El Senado de Argentina rechazó esta madrugada con 38 votos en contra y 31 a favor, la legalización del aborto que la Cámara de Diputados había aprobado y que representó un avance histórico para el movimiento feminista en este país.

Después de 16 horas de una sesión que comenzó el miércoles y concluyó el jueves, los legisladores dieron marcha atrás con un proyecto que comenzó a discutirse en el Congreso hace cuatro meses y que ahora sólo podrá volver a ser debatido a nivel parlamentario hasta el próximo año.

El pasado 13 de junio, la Cámara de Diputados aprobó la Ley que permitía la Interrupción Voluntaria del Embarazo hasta la semana 14 de gestación, o después de ese plazo, pero sólo ante peligro de la madre y por enfermedad incurable del feto.

La Ley debía ser ratificada o rechazada por el Senado, que tradicionalmente es un órgano legislativo más conservador, pero en el camino entre ambas Cámaras la discusión se tornó más áspera y quedó marcada por las presiones de las iglesias católica y evangélica a los senadores.

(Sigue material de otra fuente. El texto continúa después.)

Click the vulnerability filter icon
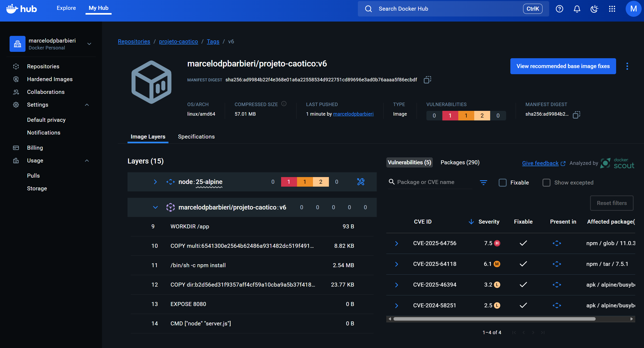 click(483, 182)

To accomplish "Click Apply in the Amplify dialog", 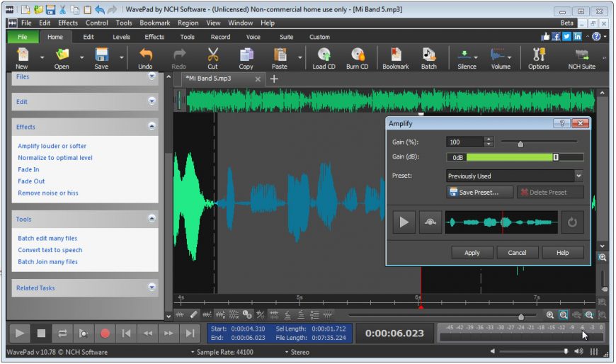I will (x=472, y=253).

La jornada fue acompañada en las calles por cientos de miles de mujeres que esperaron a que la balanza se inclinara en favor de la legalización.

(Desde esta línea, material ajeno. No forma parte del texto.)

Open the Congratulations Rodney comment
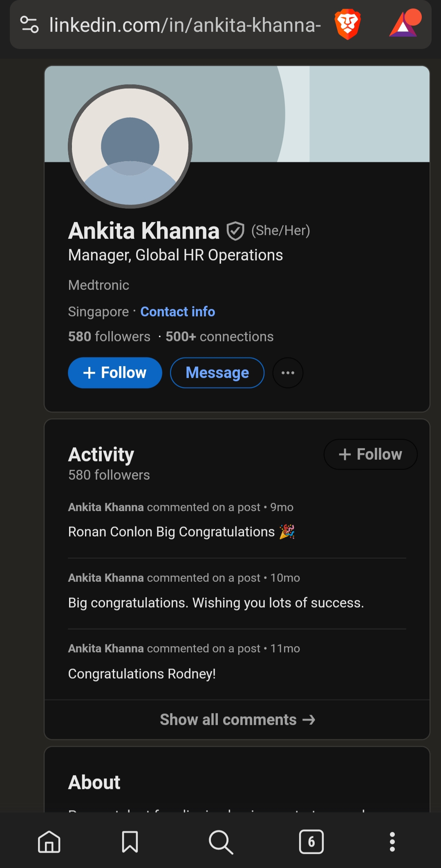 coord(142,674)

El fallo se dio a conocer casi a las tres de la mañana de este jueves, pues el Senado argumentó que “hay vida desde la concepción” y “el feto tiene alma”, o por considerar que el proyecto viola la Constitución y tratados internacionales, lo que ha sido desmentido incluso por Naciones Unidas.

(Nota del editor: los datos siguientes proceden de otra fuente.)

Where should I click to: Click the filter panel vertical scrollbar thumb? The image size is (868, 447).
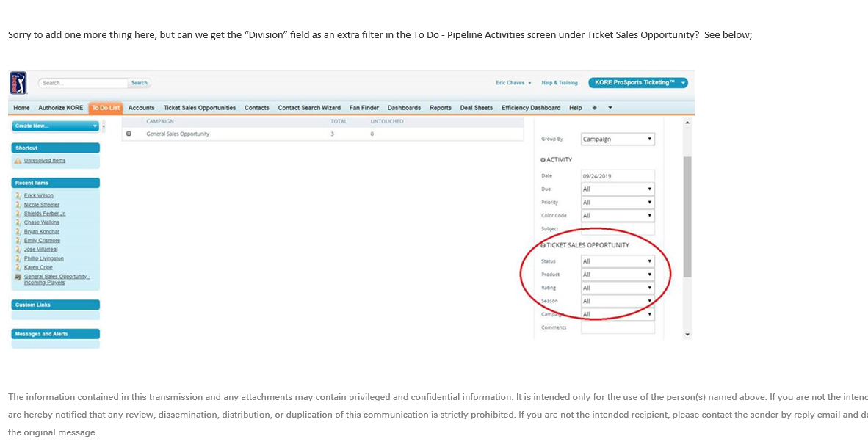click(687, 217)
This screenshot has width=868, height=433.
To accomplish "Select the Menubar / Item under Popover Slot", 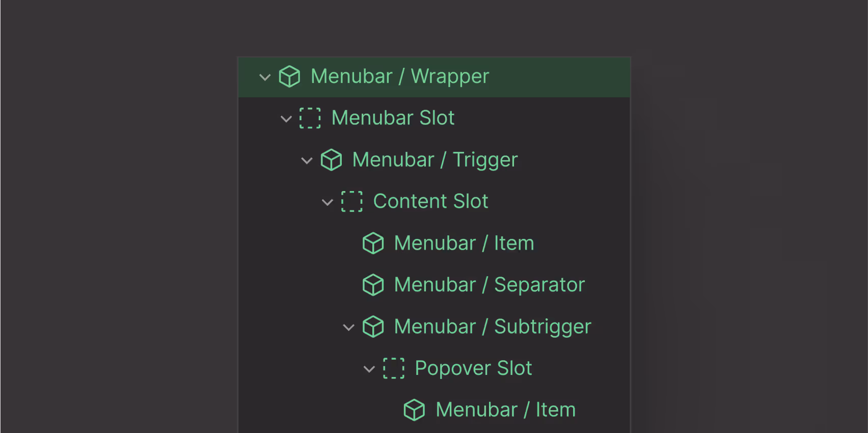I will click(505, 409).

Varios senadores explicaron que la alternativa a la legalización es la aplicación de las leyes vigentes de educación sexual integral y de salud reproductiva, a pesar de que nunca las cumplieron ni las impulsaron en sus respectivas provincias.

Los senadores que votaron a favor insistieron en que este era un proyecto de salud pública y de derechos humanos que, tal y como lo ha hecho en el resto de los países en los que el aborto ha sido legalizado, podría evitar la muerte o condena y estigmatización de miles de mujeres.

Advirtieron, además, que lo que en verdad se votaba era aborto legal, seguro y gratuito en los hospitales o aborto clandestino, ya que esta práctica se seguirá llevando a cabo con o sin legislación.